The human lagging strand DNA polymerase δ holoenzyme is distributive

Polymerase δ is widely accepted as the lagging strand replicative DNA polymerase in eukaryotic cells. It forms a replication complex in the presence of replication factor C and proliferating cell nuclear antigen to perform efficient DNA synthesis in vivo. In this study, the human lagging strand holoenzyme was reconstituted in vitro. The rate of DNA synthesis of this holoenzyme, measured with a singly primed ssM13 DNA substrate, is 4.0 ± 0.4 nucleotides.
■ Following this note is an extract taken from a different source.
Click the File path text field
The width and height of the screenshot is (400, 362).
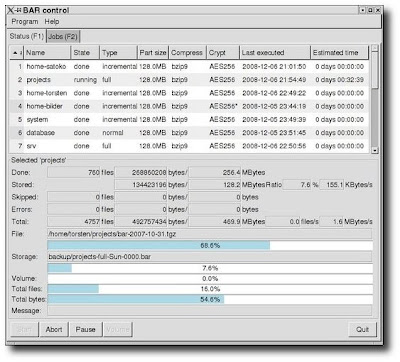(x=210, y=234)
Results from adenosine 5′-(3-thiotriphosphate) tetralithium salt (ATPγS) inhibition experiments revealed the nonprocessive characteristic of the human DNA polymerase (Pol δ) holoenzyme (150 bp for one binding event), consistent with data from chase experiments with catalytically inactive mutant Pol δ^AA. The ATPase activity of replication factor C was characterized and found to be stimulated ∼10-fold in the presence of both proliferating cell nuclear antigen and DNA, but the activity was not shut down by Pol δ in accord with rapid association/dissociation of the holoenzyme to/from DNA. It is noted that high concentrations of ATP inhibit the holoenzyme DNA synthesis activity, most likely due to its inhibition of the clamp loading process.